5 funzioni irrinunciabili di un orologio per la corsa

Gran parte degli amanti del running non riescono ad allenarsi senza avere al polso uno smartwatch per la corsa e da qui nasce l’esigenza di conoscere le funzioni irrinunciabili di un orologio per la corsa. In commercio si trovano numerosi dispositivi, ciascuno dei quali si mette in luce per delle caratteristiche specifiche.

Alcuni degli orologi per lo sport non sono pensati solo per il running, ma dispongono di funzionalità multisport. Chi ama correre potrebbe invece preferire l’acquisto di un orologio che sia stato progettato appositamente per chi vuole praticare running. Scopriamo allora quali sono le funzioni irrinunciabili che un modello di smartwatch per running dovrebbe avere.

  1. Rilevamento dei parametri di base

Ogni orologi che vanti di poter essere usato per la corsa deve essere in grado di registrare i parametri di base. Questo significa che deve essere in grado di contare i passi che sono stati compiuti, di calcolare la distanza totale percorsa ed anche di calcolare il numero di calorie che sono state bruciate nel corso della sessione di allenamento.

Molti modelli sono in grado inoltre di definire il ritmo dell’allenamento, tenendo conto dei passi compiuti nell’unità di tempo. I dati sono registrati durante tutta la sessione di allenamento, così che possano essere confrontati periodi diversi della stessa sessione.

  1. Misurazione della frequenza cardiaca

Un’altra funzione che può tornare molto utile a chi corre è la misurazione della frequenza cardiaca. Alcuni modelli dispongono di un sensore HR integrato, posto di solito alla base della cassa e dotato di una tecnologia a led. Grazie al sensore integrato, l’orologio per la corsa è in grado di misurare l’attività del cuore direttamente dal polso e di mostrare i dati sul display in tempo reale.

Ci sono poi altri modelli, definiti cardiofrequenzimetri con fascia, che non hanno un sensore integrato nella cassa. In questo caso, per poter misurare la frequenza del cuore bisognerà porre sul petto la fascia da torace compatibile, all’interno della quale è presente il sensore HR.

  1. Rilevamento della posizione esatta

Quando ci si allena all’aperto può tornare utile conoscere la posizione esatta in cui ci si trova ed anche tracciare il percorso che si sta compiendo. Per fare ciò, l’orologio che si indossa al polso deve avere un sensore GPS integrato.

In alcuni modelli l’assenza del sensore GPS integrato viene risolta consentendo allo smartwatch di collegarsi allo smartphone e di sfruttare il suo GPS: si parla in questo caso di GPS condiviso.

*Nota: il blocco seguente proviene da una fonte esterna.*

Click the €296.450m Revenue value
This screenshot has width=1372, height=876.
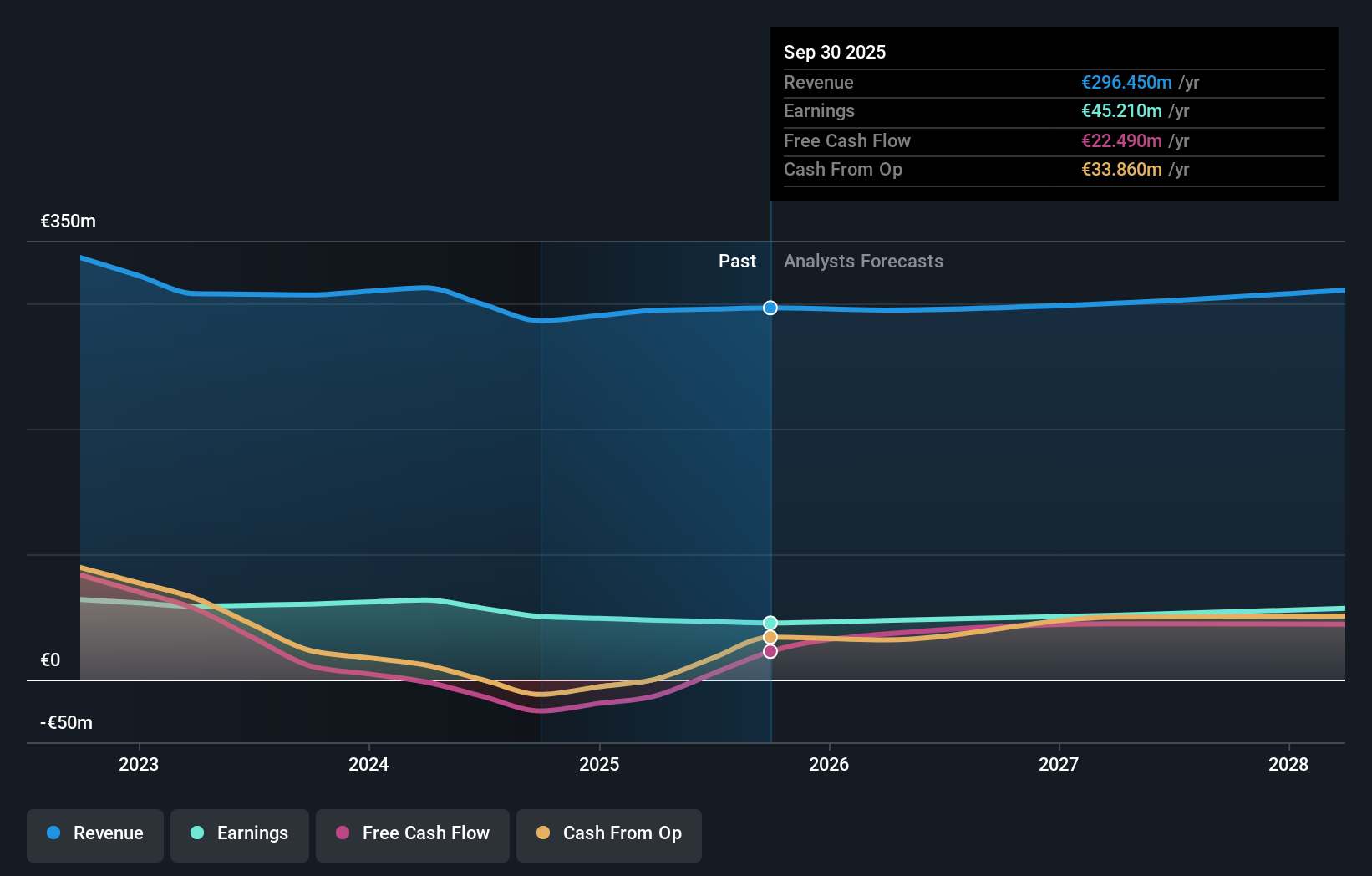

  1. Gestione dei profili di allenamento

Una funzione molto utile, non presente in tutti i modelli, è quella per la gestione dei profili di allenamento. Grazie a questa funzionalità è possibile impostare alcuni profili specifici in base allo sport che si pratica ed al tipo di allenamento che si sta sostenendo, in modo che il dispositivo possa raccogliere le informazioni migliori per l’analisi del caso specifico.

Di solito sono i modelli multisport che hanno questa funzionalità, per cui se ci si sta rivolgendo ad uno smartwatch per sport generico è bene controllare che tra i profili di allenamento ci sia anche quello dedicato al running.

  1. Analisi del sonno ed altre funzioni extra

Oltre alle funzioni irrinunciabili di un orologio per la corsa di cui abbiamo parlato fino ad ora, si potrebbe anche scegliere di acquistare uno smartwatch con delle funzionalità aggiuntive. In molti optano per orologi in grado di analizzare il sonno, fornendo dei dati interessanti sulla qualità di quest’ultimo.

Tra le caratteristiche aggiuntive si potrebbe valutare, ad esempio, se il dispositivo è impermeabile o meno. La resistenza all’acqua è utile anche per chi corre, perché garantisce che l’orologio possa essere tenuto sempre al polso, senza temere un contatto con i liquidi.

Potrebbe essere utile poi un orologio in grado di analizzare anche i periodi di riposo, registrando ad esempio l’attività del cuore durante tutta la giornata. Altri modelli offrono un coach virtuale, che dà consigli su come eseguire gli esercizi e sulla gestione dei periodi di riposo tra un esercizio e l’altro. La scelta del modello specifico dipende essenzialmente dalle esigenze del singolo atleta.